Tell Me I Don’t Love You / Orlando Luis Pardo Lazo

TELL ME IT´S NOT TRUE

Orlando Luis Pardo Lazo

Wait for the spring, Bandini.

The sparrows are universal, birds as strong as warplanes. The squirrels are cats, distrustful and tame, crazy and quarrelsome. The snow is sensual and warm (mmm, sorry, this is something that no Cuban in any other century notes). The sun is blue, translucent, treacherous: the temperature remains stuck at zero degrees Celsius, a unit of measure unknown in the USA. Just as Google Maps has created the city of New York, so the Weather web announces it will continue snowing this Monday beyond the equinox. For the first time in the world, it is a spring delayed.

Wait for the Spring, Pardini…

The subways are the filth of freedom. They are accurate and it is impossible to get lost if you look at the ever-present arrows and maps. They play guitars, pianos, saxophones, for tiny tips. Perhaps even mercy here bets on the profitability of repetition, as in Pop Art, so endemic. Everyone flees the car when there is the aroma of homelessness. I flee too, I also smell of never again having a house to hide myself in in Cuba peeking out at the spasms of New York.

It is a noble people. They look pretty. There is the light of a future. Strangers smile at me. I mostly know Cubans, they are my new neighbors. The waitresses are a genre in themselves, all seeming to be intellectuals working part-time while finishing their great New York trilogy (because it’s obvious that one novel is not enough).

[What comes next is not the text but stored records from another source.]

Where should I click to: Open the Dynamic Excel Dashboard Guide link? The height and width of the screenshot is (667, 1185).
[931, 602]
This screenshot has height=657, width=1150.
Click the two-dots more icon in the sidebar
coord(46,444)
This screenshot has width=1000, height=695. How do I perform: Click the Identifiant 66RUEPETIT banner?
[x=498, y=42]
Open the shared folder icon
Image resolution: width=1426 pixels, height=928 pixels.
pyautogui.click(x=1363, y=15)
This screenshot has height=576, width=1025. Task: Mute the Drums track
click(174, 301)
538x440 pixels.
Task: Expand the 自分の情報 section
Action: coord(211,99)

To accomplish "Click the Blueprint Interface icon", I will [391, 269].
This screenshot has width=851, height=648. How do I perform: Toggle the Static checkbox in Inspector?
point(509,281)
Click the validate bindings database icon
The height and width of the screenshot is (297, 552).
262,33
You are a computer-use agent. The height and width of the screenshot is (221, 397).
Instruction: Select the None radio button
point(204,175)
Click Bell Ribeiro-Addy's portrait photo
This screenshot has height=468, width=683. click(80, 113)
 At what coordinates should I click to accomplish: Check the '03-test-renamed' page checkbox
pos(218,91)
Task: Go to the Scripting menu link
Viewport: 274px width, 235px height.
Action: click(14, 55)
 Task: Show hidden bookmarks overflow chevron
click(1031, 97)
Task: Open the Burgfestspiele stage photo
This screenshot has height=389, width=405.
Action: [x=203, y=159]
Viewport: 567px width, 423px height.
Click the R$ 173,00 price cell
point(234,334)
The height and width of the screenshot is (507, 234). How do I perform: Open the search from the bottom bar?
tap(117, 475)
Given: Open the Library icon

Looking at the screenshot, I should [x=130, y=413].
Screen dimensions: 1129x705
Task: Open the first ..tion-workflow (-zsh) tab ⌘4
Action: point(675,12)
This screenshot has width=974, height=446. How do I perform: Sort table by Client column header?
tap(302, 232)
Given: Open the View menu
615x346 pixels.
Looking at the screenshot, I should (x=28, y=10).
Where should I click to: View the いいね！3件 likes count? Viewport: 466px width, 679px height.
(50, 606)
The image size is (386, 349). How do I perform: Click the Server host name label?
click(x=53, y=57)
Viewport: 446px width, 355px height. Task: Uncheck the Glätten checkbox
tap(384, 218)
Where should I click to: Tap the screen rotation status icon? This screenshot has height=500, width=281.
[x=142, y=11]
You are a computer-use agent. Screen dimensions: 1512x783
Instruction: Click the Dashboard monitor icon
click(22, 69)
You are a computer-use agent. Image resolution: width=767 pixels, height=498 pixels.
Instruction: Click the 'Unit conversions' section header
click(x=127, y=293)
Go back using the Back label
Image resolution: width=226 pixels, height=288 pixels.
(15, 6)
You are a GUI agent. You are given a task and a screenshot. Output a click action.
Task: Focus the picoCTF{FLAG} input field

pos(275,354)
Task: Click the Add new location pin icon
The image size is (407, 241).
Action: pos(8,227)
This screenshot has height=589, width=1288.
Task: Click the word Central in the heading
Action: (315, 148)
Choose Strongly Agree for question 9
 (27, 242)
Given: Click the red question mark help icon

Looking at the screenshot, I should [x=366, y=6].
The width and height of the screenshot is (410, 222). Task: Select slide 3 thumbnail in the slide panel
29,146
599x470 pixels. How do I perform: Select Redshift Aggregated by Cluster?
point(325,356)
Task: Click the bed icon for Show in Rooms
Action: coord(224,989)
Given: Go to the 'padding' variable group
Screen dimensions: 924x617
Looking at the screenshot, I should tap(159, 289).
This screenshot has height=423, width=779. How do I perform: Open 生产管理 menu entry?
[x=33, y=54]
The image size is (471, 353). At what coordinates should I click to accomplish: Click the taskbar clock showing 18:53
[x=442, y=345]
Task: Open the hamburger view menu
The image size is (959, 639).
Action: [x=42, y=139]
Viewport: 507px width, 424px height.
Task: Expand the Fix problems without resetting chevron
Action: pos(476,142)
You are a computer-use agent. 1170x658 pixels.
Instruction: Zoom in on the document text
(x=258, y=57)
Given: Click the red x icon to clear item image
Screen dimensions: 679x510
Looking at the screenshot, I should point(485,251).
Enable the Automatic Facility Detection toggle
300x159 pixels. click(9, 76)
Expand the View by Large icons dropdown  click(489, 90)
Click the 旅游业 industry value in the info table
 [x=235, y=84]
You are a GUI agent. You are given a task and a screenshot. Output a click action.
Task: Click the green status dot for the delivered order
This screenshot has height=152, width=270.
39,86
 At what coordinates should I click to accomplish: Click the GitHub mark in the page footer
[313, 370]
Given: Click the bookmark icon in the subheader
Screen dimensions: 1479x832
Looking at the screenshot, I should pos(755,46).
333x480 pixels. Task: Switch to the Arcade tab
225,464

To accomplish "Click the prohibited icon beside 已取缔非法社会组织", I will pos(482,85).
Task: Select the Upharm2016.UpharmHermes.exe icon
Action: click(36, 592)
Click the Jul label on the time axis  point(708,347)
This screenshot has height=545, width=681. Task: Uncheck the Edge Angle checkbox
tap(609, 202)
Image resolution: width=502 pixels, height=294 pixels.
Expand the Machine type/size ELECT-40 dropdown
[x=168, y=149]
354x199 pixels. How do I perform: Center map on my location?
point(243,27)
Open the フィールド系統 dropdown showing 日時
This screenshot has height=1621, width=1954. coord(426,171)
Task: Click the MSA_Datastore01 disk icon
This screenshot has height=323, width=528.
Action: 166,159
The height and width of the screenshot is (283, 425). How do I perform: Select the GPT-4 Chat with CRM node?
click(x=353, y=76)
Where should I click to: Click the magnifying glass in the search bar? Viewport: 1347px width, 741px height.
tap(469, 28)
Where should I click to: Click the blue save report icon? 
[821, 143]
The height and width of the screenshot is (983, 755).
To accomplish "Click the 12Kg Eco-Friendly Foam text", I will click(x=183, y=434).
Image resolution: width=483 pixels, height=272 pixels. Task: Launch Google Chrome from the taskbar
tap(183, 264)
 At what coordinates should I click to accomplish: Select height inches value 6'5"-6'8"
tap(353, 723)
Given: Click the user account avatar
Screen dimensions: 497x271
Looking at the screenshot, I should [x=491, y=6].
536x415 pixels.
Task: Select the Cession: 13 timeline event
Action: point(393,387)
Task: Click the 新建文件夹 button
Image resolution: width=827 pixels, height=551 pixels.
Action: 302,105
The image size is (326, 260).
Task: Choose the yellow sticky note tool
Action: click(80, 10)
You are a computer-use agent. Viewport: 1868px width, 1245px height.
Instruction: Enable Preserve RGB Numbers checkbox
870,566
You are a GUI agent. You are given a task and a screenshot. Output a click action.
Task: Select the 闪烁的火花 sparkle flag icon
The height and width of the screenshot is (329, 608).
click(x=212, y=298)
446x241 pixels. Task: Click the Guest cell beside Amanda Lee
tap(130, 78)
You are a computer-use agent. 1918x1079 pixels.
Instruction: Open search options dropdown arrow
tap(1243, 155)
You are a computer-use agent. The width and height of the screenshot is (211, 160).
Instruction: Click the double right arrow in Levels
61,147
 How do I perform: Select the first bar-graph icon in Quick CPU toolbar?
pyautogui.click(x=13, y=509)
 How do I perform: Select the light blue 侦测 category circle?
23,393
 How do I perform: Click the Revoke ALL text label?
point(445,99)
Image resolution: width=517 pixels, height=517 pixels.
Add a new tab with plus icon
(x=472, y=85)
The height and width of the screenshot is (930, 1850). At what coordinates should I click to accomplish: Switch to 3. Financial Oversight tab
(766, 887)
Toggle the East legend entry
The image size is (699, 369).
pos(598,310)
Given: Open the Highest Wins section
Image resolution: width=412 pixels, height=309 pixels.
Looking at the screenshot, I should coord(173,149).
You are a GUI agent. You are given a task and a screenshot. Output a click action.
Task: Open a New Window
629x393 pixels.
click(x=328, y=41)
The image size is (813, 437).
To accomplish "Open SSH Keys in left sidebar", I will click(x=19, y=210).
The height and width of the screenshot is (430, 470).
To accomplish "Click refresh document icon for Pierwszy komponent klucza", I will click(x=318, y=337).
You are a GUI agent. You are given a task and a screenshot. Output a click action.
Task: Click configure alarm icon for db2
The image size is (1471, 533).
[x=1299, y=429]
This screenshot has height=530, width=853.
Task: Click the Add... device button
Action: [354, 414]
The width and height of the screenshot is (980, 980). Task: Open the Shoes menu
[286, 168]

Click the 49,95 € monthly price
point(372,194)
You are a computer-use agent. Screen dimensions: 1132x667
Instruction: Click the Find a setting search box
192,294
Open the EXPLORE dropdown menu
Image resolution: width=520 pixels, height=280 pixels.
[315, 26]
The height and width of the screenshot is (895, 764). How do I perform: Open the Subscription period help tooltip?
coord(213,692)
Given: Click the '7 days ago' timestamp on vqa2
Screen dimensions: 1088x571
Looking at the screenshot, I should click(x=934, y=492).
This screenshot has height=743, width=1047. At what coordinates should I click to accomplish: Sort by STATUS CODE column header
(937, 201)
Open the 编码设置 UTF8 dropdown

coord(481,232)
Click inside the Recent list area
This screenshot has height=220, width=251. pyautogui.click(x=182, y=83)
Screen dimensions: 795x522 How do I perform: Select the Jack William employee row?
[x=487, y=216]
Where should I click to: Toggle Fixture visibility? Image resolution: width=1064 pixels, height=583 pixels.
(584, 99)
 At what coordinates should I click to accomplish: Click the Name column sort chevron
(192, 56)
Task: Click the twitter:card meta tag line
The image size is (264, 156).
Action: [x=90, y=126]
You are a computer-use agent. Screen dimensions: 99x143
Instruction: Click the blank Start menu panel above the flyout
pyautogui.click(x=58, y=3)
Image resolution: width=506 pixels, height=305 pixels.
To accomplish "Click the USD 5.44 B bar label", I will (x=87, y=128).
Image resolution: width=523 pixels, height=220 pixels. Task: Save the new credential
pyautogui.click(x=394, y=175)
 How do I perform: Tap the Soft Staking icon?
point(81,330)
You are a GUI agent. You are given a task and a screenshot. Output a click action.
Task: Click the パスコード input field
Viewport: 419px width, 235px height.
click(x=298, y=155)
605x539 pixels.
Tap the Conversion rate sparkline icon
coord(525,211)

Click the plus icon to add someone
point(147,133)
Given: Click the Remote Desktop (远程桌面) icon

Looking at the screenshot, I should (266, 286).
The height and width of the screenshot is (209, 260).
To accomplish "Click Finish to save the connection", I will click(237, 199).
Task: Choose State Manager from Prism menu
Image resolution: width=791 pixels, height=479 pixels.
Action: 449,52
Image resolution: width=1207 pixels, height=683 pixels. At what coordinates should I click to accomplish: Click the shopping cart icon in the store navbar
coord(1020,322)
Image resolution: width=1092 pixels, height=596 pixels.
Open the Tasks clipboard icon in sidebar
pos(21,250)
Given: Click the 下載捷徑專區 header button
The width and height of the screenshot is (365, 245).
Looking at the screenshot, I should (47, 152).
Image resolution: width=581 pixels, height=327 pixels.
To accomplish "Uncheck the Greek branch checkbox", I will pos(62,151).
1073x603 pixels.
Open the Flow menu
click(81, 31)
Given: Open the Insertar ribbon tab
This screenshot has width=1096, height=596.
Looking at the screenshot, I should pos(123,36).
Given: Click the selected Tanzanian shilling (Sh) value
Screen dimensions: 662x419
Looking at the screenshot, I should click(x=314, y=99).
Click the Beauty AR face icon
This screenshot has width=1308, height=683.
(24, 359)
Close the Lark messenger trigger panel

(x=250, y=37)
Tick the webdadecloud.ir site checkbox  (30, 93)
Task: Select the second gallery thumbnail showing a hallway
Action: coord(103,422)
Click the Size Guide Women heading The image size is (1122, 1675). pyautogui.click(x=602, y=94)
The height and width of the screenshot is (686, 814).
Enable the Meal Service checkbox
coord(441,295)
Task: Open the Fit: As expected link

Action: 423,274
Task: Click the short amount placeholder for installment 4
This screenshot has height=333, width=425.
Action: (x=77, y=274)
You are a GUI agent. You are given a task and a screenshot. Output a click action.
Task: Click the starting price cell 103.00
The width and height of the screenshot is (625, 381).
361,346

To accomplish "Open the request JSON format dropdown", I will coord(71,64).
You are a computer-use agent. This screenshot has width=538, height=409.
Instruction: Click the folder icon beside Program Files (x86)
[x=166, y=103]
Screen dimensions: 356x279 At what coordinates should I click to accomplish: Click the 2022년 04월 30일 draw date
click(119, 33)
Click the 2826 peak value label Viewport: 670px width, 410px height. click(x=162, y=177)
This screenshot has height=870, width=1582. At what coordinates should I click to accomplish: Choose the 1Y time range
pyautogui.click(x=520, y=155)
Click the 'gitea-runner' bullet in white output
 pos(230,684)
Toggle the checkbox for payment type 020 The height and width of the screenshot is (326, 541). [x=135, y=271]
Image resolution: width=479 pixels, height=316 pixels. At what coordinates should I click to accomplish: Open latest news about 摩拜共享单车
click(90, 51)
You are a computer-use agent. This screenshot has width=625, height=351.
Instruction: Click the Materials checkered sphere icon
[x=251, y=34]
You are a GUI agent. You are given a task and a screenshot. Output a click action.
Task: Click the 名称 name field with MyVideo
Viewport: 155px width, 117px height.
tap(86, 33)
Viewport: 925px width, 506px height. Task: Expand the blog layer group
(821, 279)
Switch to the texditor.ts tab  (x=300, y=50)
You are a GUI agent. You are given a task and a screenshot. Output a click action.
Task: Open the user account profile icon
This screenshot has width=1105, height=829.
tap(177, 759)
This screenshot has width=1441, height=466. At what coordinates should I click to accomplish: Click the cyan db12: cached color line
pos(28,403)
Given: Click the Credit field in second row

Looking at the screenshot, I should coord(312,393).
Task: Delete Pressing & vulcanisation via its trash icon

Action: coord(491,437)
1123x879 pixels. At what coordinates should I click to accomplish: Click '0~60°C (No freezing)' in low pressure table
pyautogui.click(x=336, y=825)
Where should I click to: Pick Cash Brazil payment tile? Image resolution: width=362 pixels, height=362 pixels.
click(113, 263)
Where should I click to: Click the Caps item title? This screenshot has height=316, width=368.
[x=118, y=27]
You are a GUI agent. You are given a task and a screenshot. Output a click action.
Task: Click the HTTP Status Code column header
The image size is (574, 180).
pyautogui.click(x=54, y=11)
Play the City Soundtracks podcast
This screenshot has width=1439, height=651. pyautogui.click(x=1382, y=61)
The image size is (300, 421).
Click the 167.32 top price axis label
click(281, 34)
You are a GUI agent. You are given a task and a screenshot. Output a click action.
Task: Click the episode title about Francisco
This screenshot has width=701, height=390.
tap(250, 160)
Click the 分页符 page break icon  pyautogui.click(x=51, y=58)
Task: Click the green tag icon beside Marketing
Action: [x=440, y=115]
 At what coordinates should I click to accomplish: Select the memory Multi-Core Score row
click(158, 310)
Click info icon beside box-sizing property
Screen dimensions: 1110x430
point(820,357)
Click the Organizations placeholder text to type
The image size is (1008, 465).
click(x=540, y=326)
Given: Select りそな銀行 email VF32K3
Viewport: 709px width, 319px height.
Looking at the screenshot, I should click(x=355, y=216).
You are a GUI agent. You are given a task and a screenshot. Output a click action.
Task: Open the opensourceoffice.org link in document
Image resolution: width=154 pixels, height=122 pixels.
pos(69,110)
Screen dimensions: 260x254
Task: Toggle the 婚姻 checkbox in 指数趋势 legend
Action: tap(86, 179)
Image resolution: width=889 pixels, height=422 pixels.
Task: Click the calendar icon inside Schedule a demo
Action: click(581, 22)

The bridges rise and fall with the tide. I have seen pigeons over the Times Square traffic (like the sparrows they are also formidable birds, wearing suit and tie). On the iPhones there are applications to position the stars, making it virtually unnecessary to look at the sky. The sky is a hallucination, better to buy an insipid hamburger (I know nothing of food in the USA). I walk forests and parks with skating rinks. I would be delighted to break a leg (in theater it’s very good luck to say this and, also, I wouldn’t have to go so fast, because my bones would be sealed with the American new-nationality.

The public libraries are a magnetic pole, cloisters removed from the anomie of the kind drunks of American literature. They leave just a few used books for sale. So time outside the soul of my nation is slipping away. I’m at the point, but I still don’t offer myself in a showcase for hire.

New York, magical and evil stepmother, tell me it isn’t true. Tell me I’m not in love with you.